Look Beneath the Surface: Exploiting Fundamental Symmetry for Sample-Efficient Offline Reinforcement Learning (NeurIPS 2023)
TSRL (https://arxiv.org/abs/2306.04220) introduces a new offline reinforcement learning (RL) algorithm that leverages the fundamental symmetry of system dynamics to enhance performance under small datasets. The proposed Time-reversal symmetry (T-symmetry) enforced Dynamics Model (TDM) establishes consistency between forward and reverse latent dynamics, providing well-behaved representations for small datasets. TSRL achieves impressive performance on small benchmark datasets with as few as 1% of the original samples, outperforming recent offline RL algorithms in terms of data efficiency and generalizability.
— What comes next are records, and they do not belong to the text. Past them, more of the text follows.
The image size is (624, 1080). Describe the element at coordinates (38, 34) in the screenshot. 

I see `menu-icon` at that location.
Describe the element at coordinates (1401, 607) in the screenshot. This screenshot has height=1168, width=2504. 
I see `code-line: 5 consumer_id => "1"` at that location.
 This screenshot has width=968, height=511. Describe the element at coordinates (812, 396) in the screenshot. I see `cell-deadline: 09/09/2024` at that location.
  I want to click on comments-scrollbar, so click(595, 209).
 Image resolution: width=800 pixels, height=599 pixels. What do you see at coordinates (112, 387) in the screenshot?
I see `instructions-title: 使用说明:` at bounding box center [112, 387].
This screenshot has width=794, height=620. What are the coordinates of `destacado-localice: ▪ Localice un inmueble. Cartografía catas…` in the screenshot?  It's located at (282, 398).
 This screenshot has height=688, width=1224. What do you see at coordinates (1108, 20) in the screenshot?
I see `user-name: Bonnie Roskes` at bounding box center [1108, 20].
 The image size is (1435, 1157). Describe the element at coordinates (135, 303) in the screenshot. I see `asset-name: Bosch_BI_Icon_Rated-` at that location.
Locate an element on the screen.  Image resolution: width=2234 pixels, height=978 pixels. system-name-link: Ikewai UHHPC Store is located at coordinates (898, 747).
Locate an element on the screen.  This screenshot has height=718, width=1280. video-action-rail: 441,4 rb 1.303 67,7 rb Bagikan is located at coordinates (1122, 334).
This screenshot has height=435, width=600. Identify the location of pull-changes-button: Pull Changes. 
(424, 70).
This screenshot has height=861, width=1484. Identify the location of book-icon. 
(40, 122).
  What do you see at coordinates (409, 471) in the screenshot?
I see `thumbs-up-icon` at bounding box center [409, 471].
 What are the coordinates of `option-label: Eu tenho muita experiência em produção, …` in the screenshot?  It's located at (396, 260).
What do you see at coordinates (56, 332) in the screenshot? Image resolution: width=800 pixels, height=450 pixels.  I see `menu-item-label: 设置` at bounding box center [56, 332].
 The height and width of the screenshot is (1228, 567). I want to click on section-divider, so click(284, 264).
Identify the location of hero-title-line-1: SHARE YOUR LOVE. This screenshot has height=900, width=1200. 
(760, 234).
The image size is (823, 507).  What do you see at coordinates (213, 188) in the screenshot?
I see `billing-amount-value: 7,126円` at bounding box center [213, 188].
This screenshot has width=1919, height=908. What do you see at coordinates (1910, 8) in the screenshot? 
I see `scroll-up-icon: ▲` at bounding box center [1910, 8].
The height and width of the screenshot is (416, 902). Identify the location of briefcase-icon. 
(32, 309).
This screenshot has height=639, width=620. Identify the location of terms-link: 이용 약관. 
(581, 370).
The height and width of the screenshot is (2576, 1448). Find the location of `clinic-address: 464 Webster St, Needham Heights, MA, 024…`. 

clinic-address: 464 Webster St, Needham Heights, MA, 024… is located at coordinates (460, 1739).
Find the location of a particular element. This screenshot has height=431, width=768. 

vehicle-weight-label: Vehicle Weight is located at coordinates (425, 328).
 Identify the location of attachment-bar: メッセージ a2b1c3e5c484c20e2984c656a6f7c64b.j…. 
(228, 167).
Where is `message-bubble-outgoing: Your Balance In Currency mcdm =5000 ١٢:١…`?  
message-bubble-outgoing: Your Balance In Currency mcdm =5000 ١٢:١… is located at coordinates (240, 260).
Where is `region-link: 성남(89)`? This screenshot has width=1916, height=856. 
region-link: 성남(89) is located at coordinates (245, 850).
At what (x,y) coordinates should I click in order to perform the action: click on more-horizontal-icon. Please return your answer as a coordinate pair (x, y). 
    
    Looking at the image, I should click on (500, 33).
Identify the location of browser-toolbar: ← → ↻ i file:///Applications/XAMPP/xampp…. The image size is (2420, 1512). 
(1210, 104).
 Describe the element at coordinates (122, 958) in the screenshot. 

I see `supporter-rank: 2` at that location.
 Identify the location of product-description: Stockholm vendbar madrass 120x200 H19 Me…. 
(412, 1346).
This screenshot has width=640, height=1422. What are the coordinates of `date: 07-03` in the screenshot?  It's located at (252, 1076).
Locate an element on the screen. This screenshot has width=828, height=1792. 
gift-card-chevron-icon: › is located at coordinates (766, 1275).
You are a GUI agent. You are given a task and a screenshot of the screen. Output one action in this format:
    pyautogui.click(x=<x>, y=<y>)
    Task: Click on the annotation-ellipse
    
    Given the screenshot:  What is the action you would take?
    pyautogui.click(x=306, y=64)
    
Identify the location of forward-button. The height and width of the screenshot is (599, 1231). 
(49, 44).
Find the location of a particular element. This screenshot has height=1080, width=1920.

To install the dependencies, use
pip install -r requirements.txt
Before start trainig, you should create small samples by yourself:
bash utils/generate_loco.sh # For the locomotion tasks
and
bash utils/generate_adroit.sh # For the adroit tasks
You can train TDM simply from:
bash TDM/train_loco.sh # For the locomotion tasks
and
bash TDM/train_adroit.sh # For the adroit tasks
After you have your own small samples as well as a trained TDM model, you can run TSRL on D4RL tasks by:
bash tsrl_loco.sh # For the locomotion tasks
and
bash tsrl_adroit.sh # For the locomotion tasks
You can resort to wandb to login your personal account via export your own wandb api key.
export WANDB_API_KEY=YOUR_WANDB_API_KEY
and run
wandb online
to turn on the online syncronization.